I do not disagree with you , but the courts and the politicians/regulators do not agree with you. Those defences did not help my cab company.



grams777 said:


> The company has said it does this to prevent drivers from discriminating against passengers heading to poorer and less accessible neighborhoods, which have historically been underserved by the taxi industry​They know well and good that the main reason they don't show the destination is because the short rides usually pay too little. So they have to dangle the carrot of hoping for a profitable ride so the drivers will pick them all up.


While your statement about jerk runs is not incorrect, indeed, my experience as a cab dispatcher and driver bears it out, there is also the factor of drivers' not wanting to go to certain places. If they put out the destinations, drivers would reject trips for both reasons. In fact, you have customers currently complaining that if they have names that sound like this or that, they must wait longer, get many drivers' cancelling or do not even get picked up. I had one lady call me one time and ask why I had cancelled and tried to imply that I was cancelling for this or that reason. What was funny was: 1. Her name was "Susan" or some other common female name and 2. I had _*not*_ cancelled, the trip was still on my screen and I had every intention of covering her request. It turned out that some drivers had cancelled on her. thus she thought that she was calling one of them.



KMANDERSON said:


> The only one that let you set your own rate was sidecar.That was the only decent rideshare company.


...............until it told you that it would not pay you if the customer's credit card was no good...............................Uber will pay you regardless. Lyft does make you wait twenty four hours if the customer's card is declined, but, eventually it will pay you.



roadman said:


> Sounds good. No more trips to dulles or bwi. And any other area where I have to dead head it back without any compensation.


...........at least not for base rates..................If I get Dulles, I will not wait at the TNC yard, but I can get to Falls Gulch or the western part of Arlington pretty quickly. Arlington can be a pool trap, though, so you must be careful what you accept there. This goes double from the hours of Three to Five-Thirty P.M. when the fatcats on Willyburg, Little Falls or Yorktown are sending home their domestics.

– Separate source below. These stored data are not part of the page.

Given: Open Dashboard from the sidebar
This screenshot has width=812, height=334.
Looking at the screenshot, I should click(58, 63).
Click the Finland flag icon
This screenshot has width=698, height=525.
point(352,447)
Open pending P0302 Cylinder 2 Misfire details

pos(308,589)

If I get Friendship, I just go home, afterward.



Kalee said:


> Unless you work for Uber, please explain to us how it is that you know so much about the number of ride requests everyone else in your area receives?


Talk to the drivers?


----------



## TwoFiddyMile

Another Uber Driver I got the shaft this morning between 2 and 5am- 4 out of 5 jobs blew up into nogos or cancelations. When the IVR computer attempted to ping me 10 miles north on a "priority job" I rejected it not once but 4 times.

I'm usually very accommodating and a company man. At a certain point, the computer burns you enough you burn it back.
Like you, I prefer a HUMAN dispatcher. Guys like me clean up when a flesh and blood dispatcher knows what I'm capable of.
Feed me
Feed me
I'll clean up the crumbs when necessary.


----------



## Another Uber Driver

TwoFiddyMile said:


> Like you, I prefer a HUMAN dispatcher. Guys like me clean up when a flesh and blood dispatcher knows what I'm capable of.
> Feed me
> Feed me
> I'll clean up the crumbs when necessary.

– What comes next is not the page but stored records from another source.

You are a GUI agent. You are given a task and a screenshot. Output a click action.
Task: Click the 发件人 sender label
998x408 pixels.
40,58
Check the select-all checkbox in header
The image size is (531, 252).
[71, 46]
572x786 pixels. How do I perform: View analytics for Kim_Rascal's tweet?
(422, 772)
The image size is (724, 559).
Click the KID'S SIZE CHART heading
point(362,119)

I used to have guys like that. They would chase all of the garbage jobs and cover them, especially the voucher jobs and the regulars who went nowhere or somewhere nobody wanted to go.. At my last two companies, the dispatcher had the discretion to hit them with good jobs to back up the hard working driver. Oh yes, the sharpshooters used to caterwaul, but you could tell them that when they started helping out, you could help them, too. At one of my companies, the dispatcher had no such discretion, although I violated that frequently. Oh yes, some Fleet Lawyer or sharpshooter would come into the office and BOO HOO HOO to the Management, but I used to pull the tickets that the driver whom I helped had covered and was quite loud about how I needed to do something for this guy so that he would continue to help out. I always won. Still, it was a factor in the mutually agreeable decision that I leave that cab company.


----------



## Michael - Cleveland

See the announcement in the NOTIFICATIONS section: Uber has increased the number of destination Filters to 6 per day.


----------



## TwoFiddyMile

Another Uber Driver said:


> I used to have guys like that. They would chase all of the garbage jobs and cover them, especially the voucher jobs and the regulars who went nowhere or somewhere nobody wanted to go.. At my last two companies, the dispatcher had the discretion to hit them with good jobs to back up the hard working driver. Oh yes, the sharpshooters used to caterwaul, but you could tell them that when they started helping out, you could help them, too. At one of my companies, the dispatcher had no such discretion, although I violated that frequently. Oh yes, some Fleet Lawyer or sharpshooter would come into the office and BOO HOO HOO to the Management, but I used to pull the tickets that the driver whom I helped had covered and was quite loud about how I needed to do something for this guy so that he would continue to help out. I always won. Still, it was a factor in the mutually agreeable decision that I leave that cab company.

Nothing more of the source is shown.